● **Text section**:
This conversation eventually leads to Stuart betting £4,000 that it is impossible for a man to go around the world in eighty days. Fogg impulsively counters with a £20,000 wager that he himself can complete this challenge, which Stuart and the other men agree to. Fogg leaves immediately to pack and make the 8:45 P.M. train, taking a bemused Passepartout along with him. Fogg’s itinerary has him traveling from London to Paris, Suez, Calcutta, Hong Kong, Yokohama, San Francisco, New York, and back to London. He must meet his friends back at the Reform Club precisely eighty days later on December 21st at 8:45 P.M. in order to win the wager.

Detective Fix , an inspector from the Scotland Yard, trails Fogg and Passepartout to Suez. Due to Fogg’s sizable fortune, strange habits, and hasty departure from England, Fix believes that he is the very bank robber that Fogg and his acquaintances were discussing at the Reform Club. He must wait for a warrant to arrive in order to legally arrest Fogg in British territory (England, India, Hong Kong, or Yokohama) and becomes acquainted with Passepartout in an effort to gain information about Fogg. Neither Fogg nor Passepartout are aware of his suspicions, instead remaining focused solely on the wager.

Throughout their journey, Fogg is calm and logical at all times, but meticulously tracks the time they lose and gain due to unforeseen obstacles. Passepartout falls into a similar obsession with time, cursing every delay they face and refusing to change his watch away from London time. One such obstacle occurs when they reach India—Fogg, Passepartout, and their newfound acquaintance Sir Francis Cromarty are forced to traverse the undeveloped jungle because their train is halted by an unfinished track. They resort to riding on an elephant led by a helpful guide and stop to save a young Indian woman named Aouda from a sacrificial religious ceremony along the way, a gesture that Fogg and his companions agree is well worth the delay.

In Hong Kong, Fix reunites with Fogg, Passepartout, and Aouda. He decides to get Passepartout intoxicated on alcohol and opium in order to make them miss the steamer to Yokohama (the last British territory they will visit before moving onto the United States) and to bide more time for the arrest warrant to arrive. Though they are temporarily separated and delayed, Fogg is able to pay a pilot-boat captain named John Bunsby to get him to his destination, and Passepartout manages to navigate Yokohama on his own. They are reunited by chance at an acrobatic show in Yokohama, and Fix does not receive his warrant in time to arrest Fogg.

● **Recorded information**:
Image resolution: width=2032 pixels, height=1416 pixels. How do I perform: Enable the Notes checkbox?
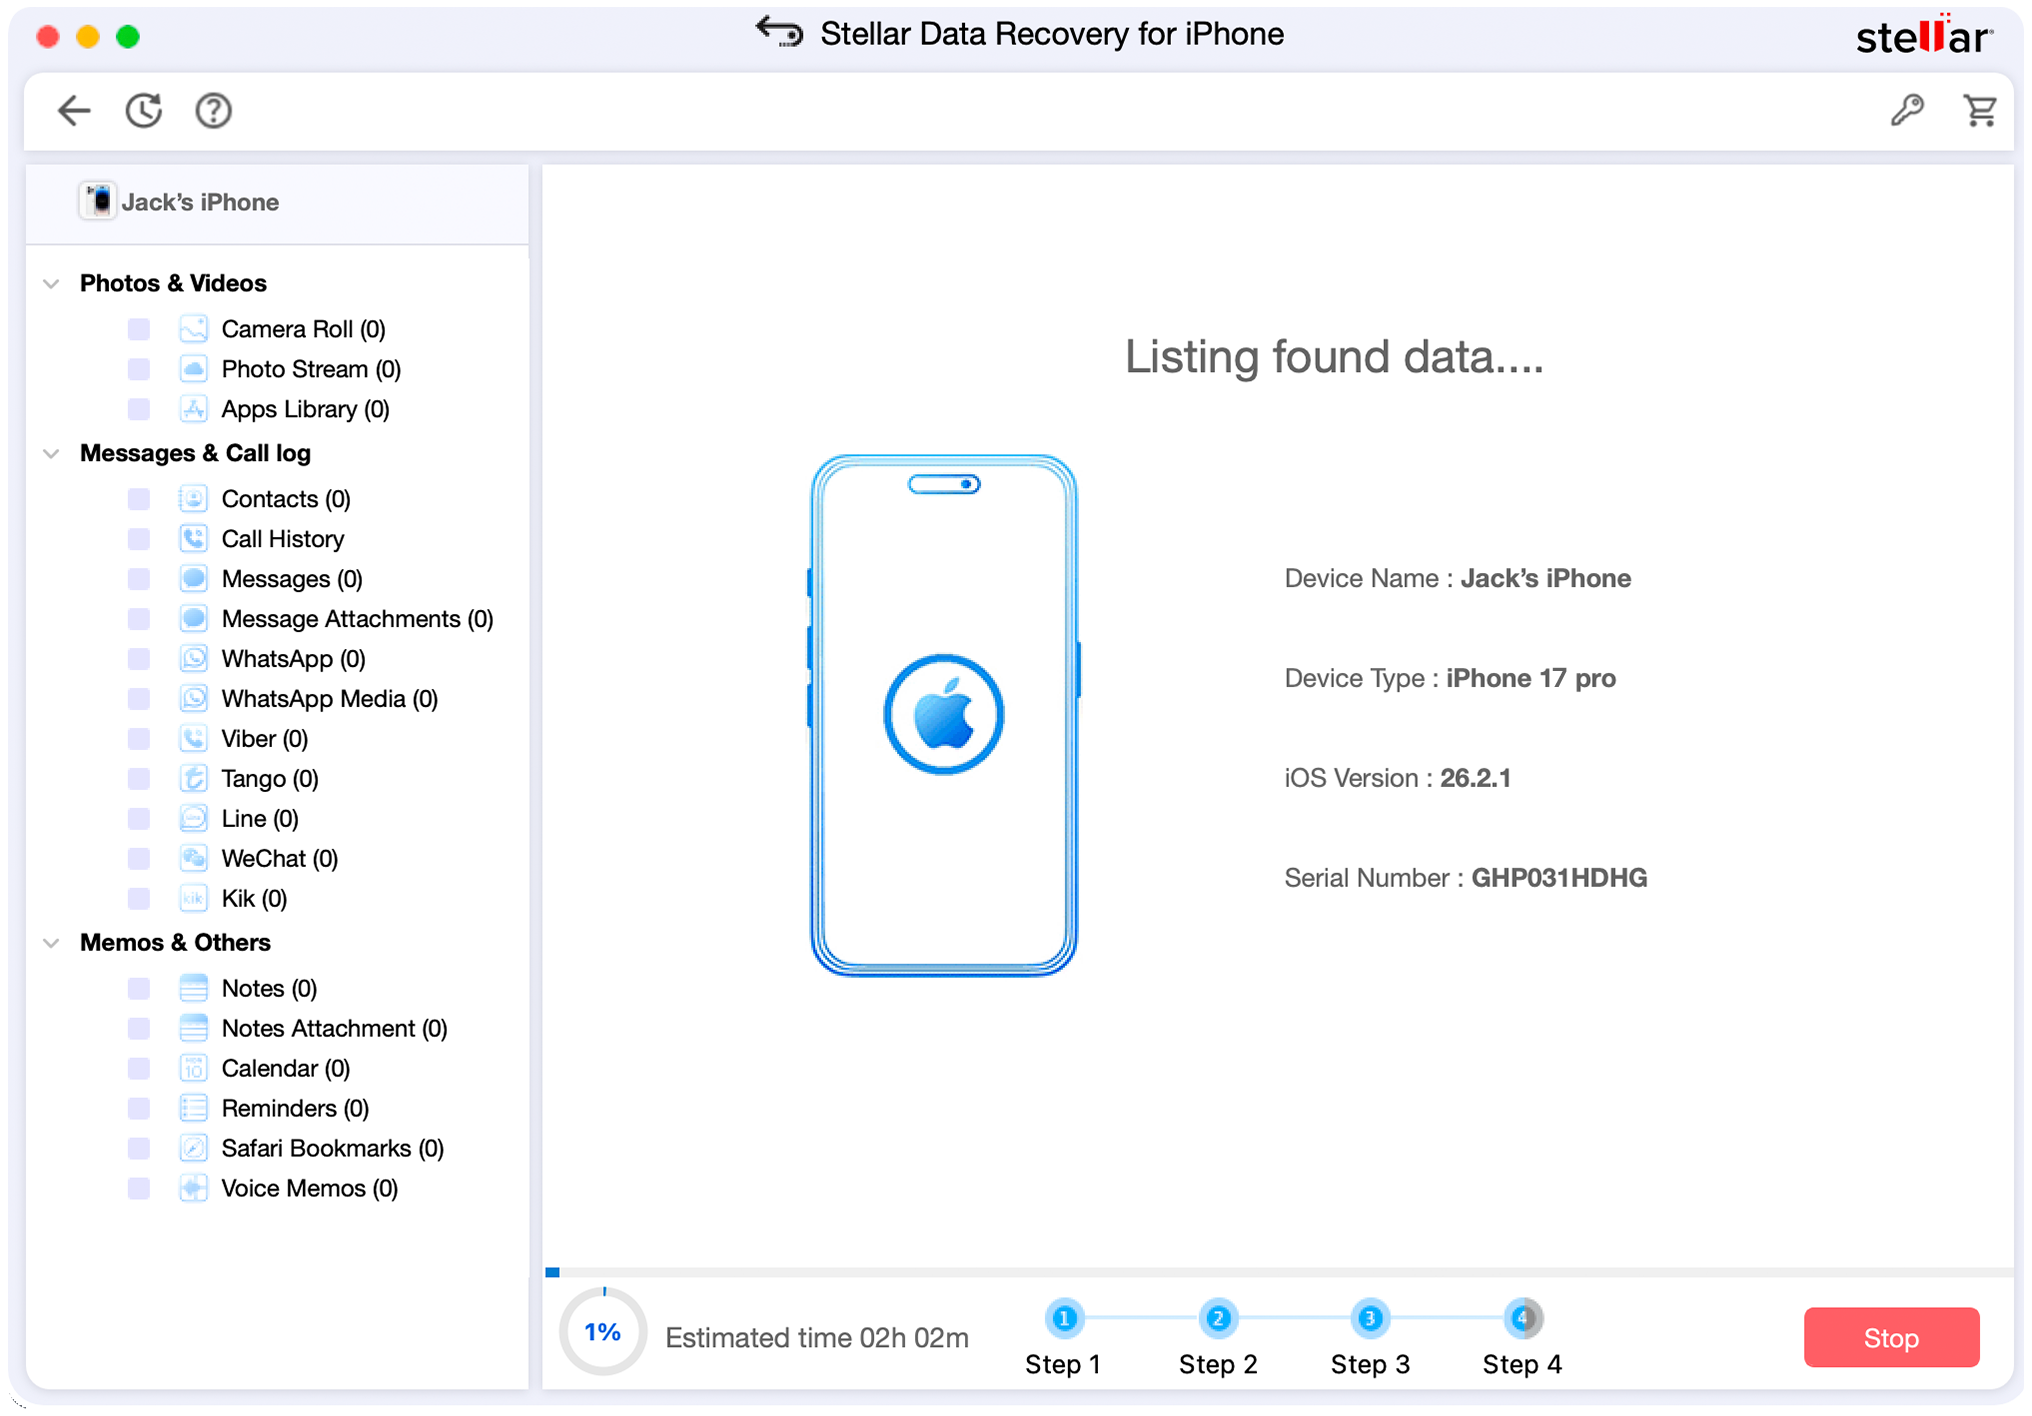139,988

● **Exercise task 1**: In the summary of Fogg's journey, translate this sentence into Spanish: "Fogg leaves immediately to pack and make the 8:45 P.M. train, taking a bemused Passepartout along with him."
● **Exercise task 2**: Extend the summary of Fogg's journey with what follows its final sentence.

● **Final result 1**: Fogg se marcha de inmediato para hacer el equipaje y alcanzar el tren de las 8:45 P.M., llevándose consigo a un desconcertado Passepartout.

● **Final result 2**:
From there, Fogg, Passepartout, Aouda, and Fix all travel to the United States, where they cross the country from San Francisco to New York by train. By this time, Fix has begun to warm up to Fogg’s generosity and endearingly stoic nature, though he is still motivated by a sense of duty to arrest him once they reach England. Passepartout and Aouda, too, have developed love and reverence for Fogg, and vow to stay loyal to him not matter what. The group faces myriad challenges and delays throughout the long journey—most notably, their train is attacked by a band of Sioux in Nebraska and Passepartout is taken captive. Luckily, Fogg (with the help of soldiers from Fort Kearny) is able to save his loyal servant.

In order to catch the train from Omaha to Chicago, Fogg, Passepartout, Aouda, and Fix must resort to riding on a sail-rigged sledge driven through the bitterly cold winter snow by an American named Mudge . They make the train on time and continue from Chicago onto New York, but realize that they missed the steamer to Liverpool, England once they arrive. On the Hudson River, Fogg pays Captain Andrew Speedy to bring him and his companions along on his trading vessel to Bordeaux. Once he is on board, Fogg bribes the crew to take Speedy hostage and commandeers the boat to sail to Liverpool. They nearly run out of coal, so he buys the boat from Speedy and burns it for fuel. They make it as far as Ireland and take a train to Liverpool, where Fix finally places Fogg under arrest.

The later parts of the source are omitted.